SUPPLIED MATERIAL —
● ● ● ● ● ● ●

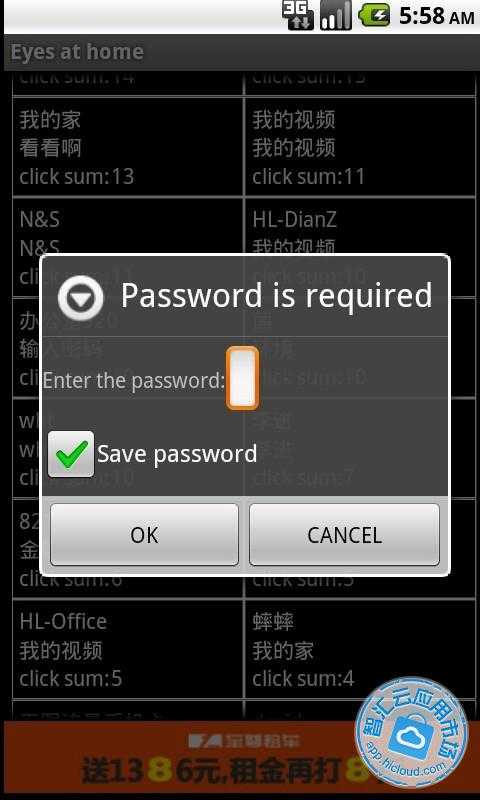Click the Password is required dialog title

(276, 296)
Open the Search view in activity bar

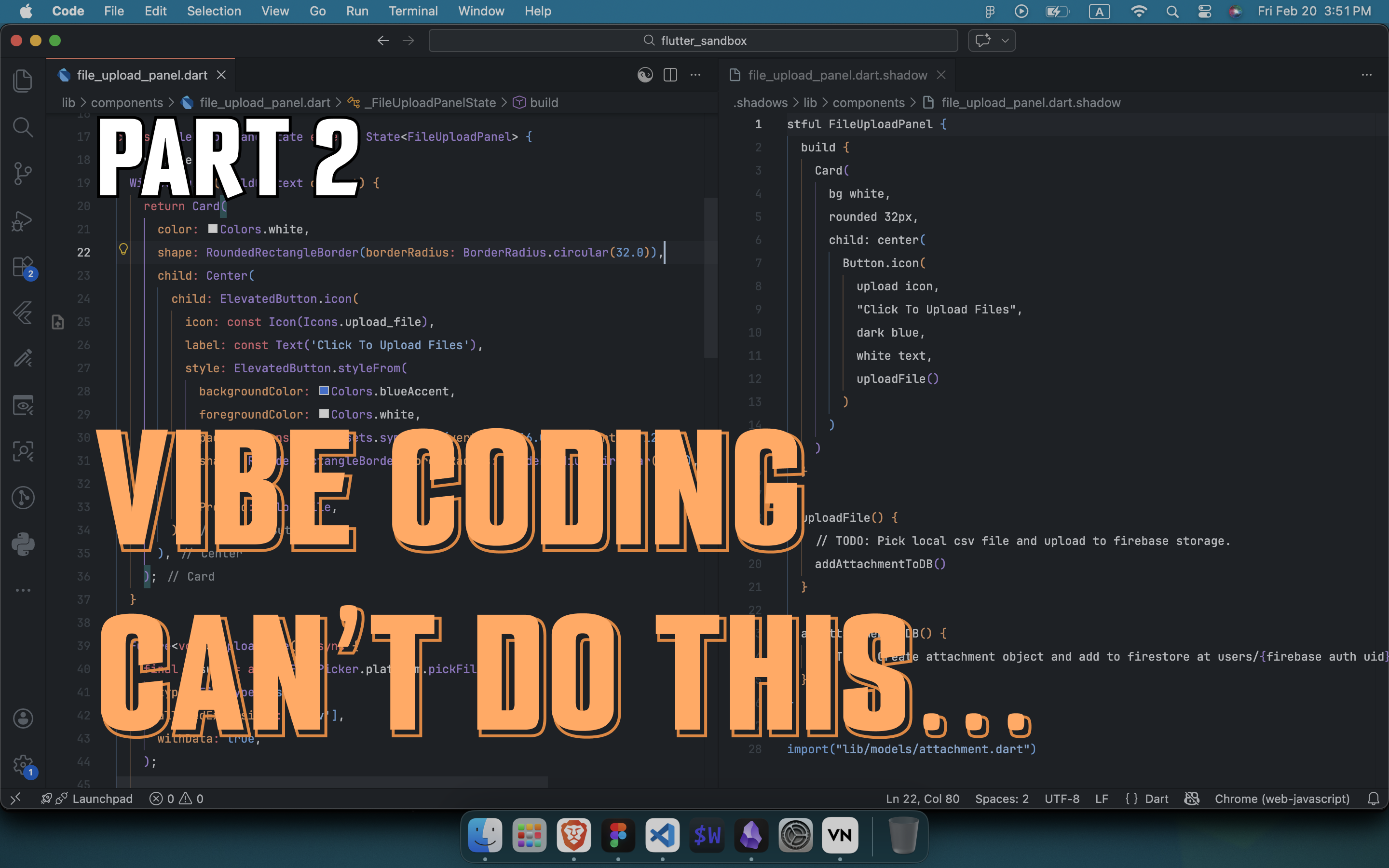(x=22, y=127)
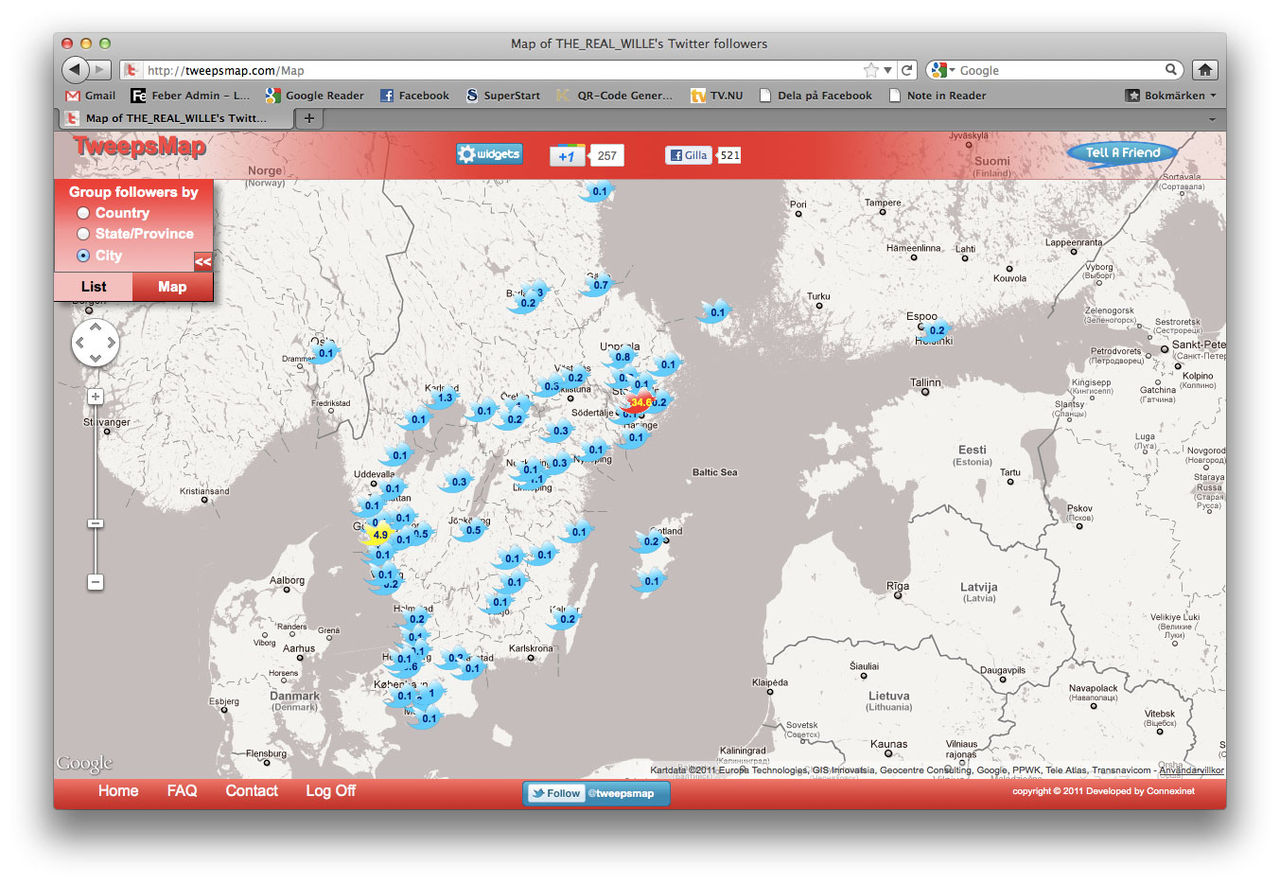Screen dimensions: 1280x884
Task: Select the Country radio button
Action: point(84,213)
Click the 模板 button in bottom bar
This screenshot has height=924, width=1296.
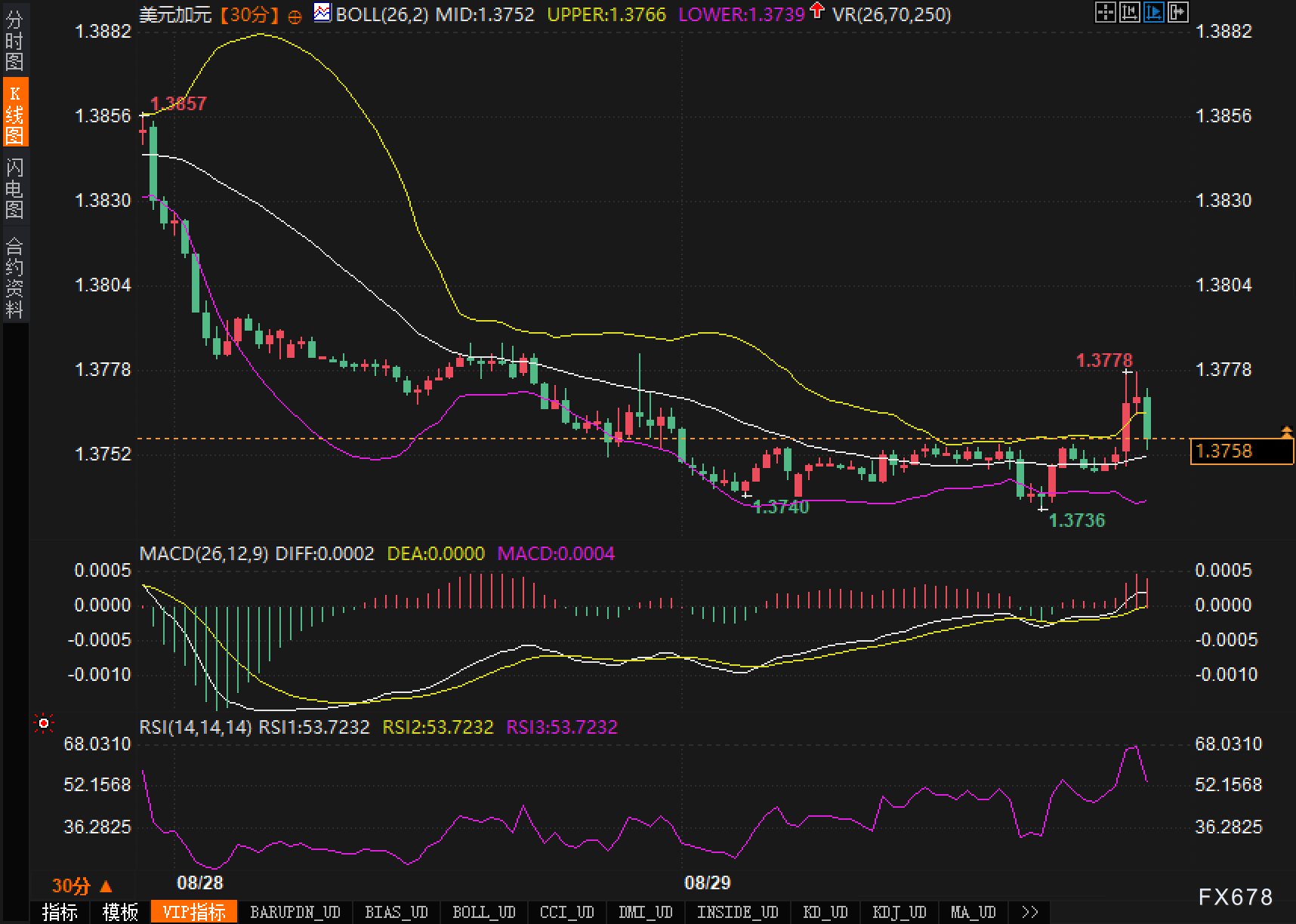pyautogui.click(x=120, y=912)
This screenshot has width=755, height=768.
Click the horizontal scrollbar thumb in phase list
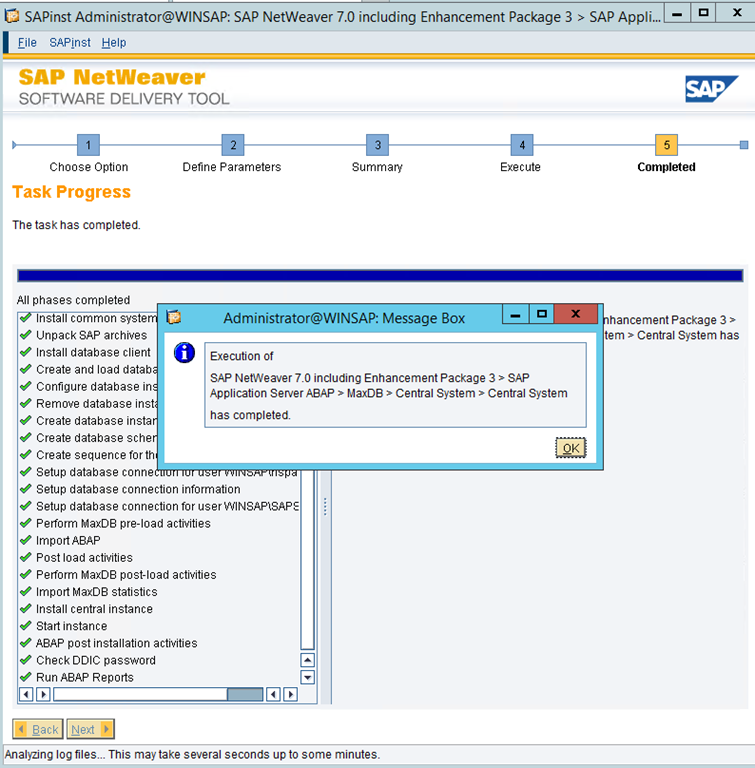pos(245,694)
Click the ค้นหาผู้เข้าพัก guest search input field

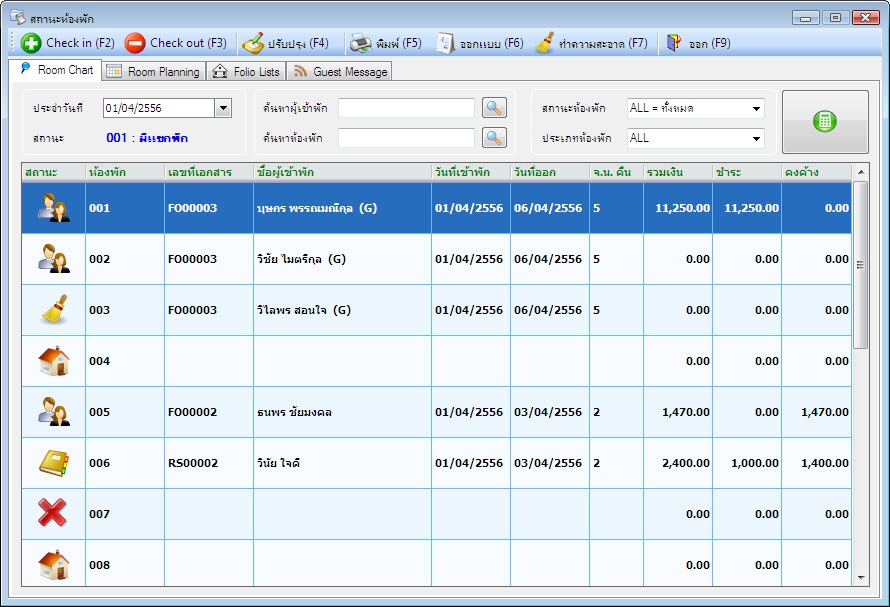coord(406,108)
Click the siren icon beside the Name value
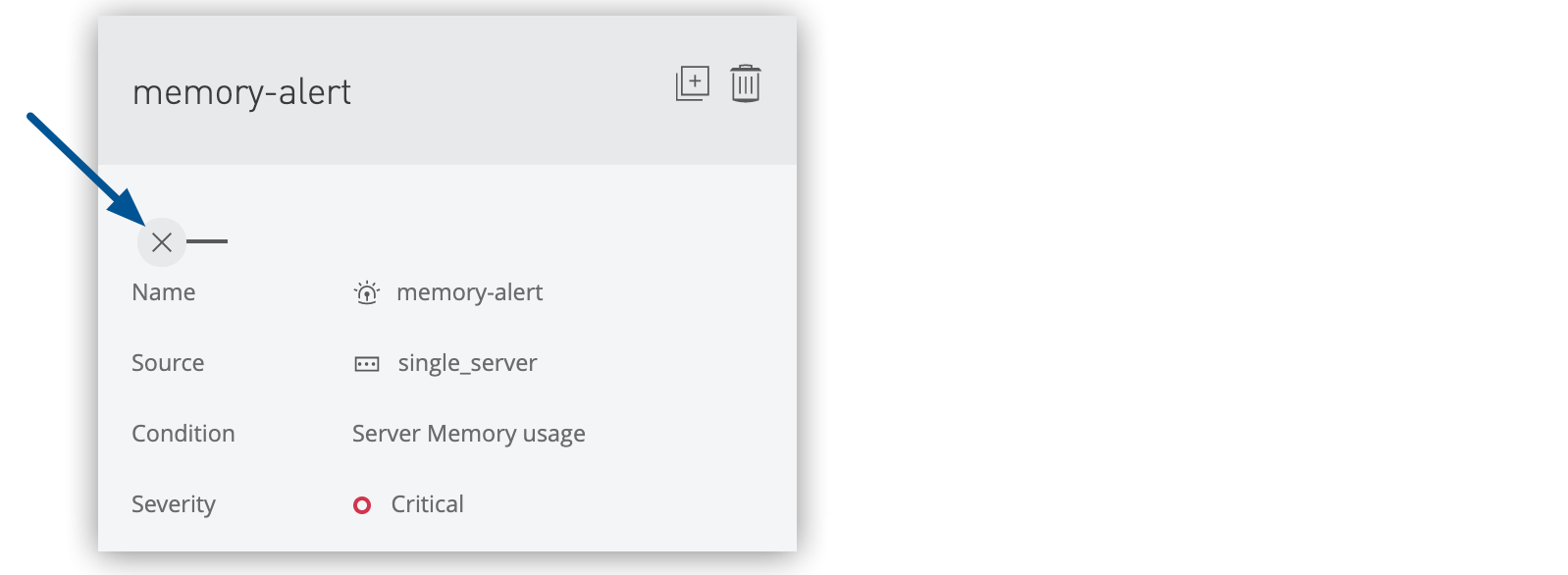1568x575 pixels. [366, 292]
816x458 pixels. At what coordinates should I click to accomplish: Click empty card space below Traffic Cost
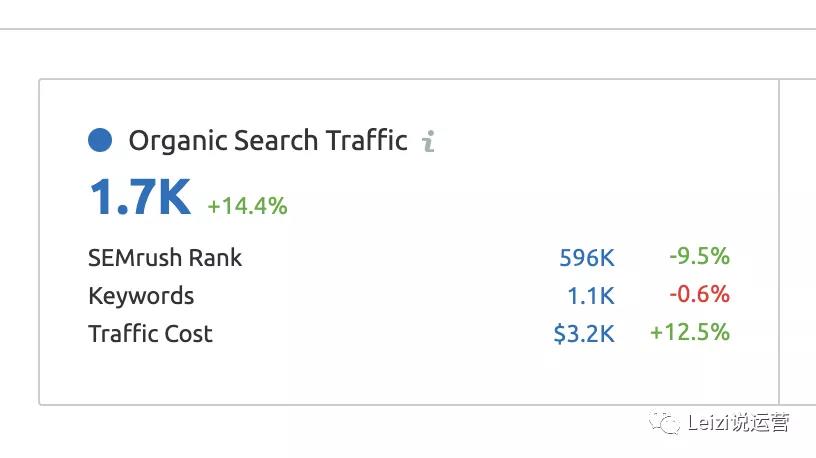(409, 376)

● ● ● ● ● ● ●

Write out the material from the line containing "Open the Search view in activity bar" through the end of the material, both included, without the pictures.

Open the Search view in activity bar

(x=22, y=127)
Screen dimensions: 1280x884
Task: Select the Country radio button
Action: point(84,213)
Click the 模板 button in bottom bar
This screenshot has height=924, width=1296.
pyautogui.click(x=120, y=912)
This screenshot has width=755, height=768.
Click the horizontal scrollbar thumb in phase list
pos(245,694)
Click the ค้นหาผู้เข้าพัก guest search input field

coord(406,108)
Click the siren icon beside the Name value
1568x575 pixels. [366, 292]
816x458 pixels. At what coordinates should I click to accomplish: Click empty card space below Traffic Cost
(409, 376)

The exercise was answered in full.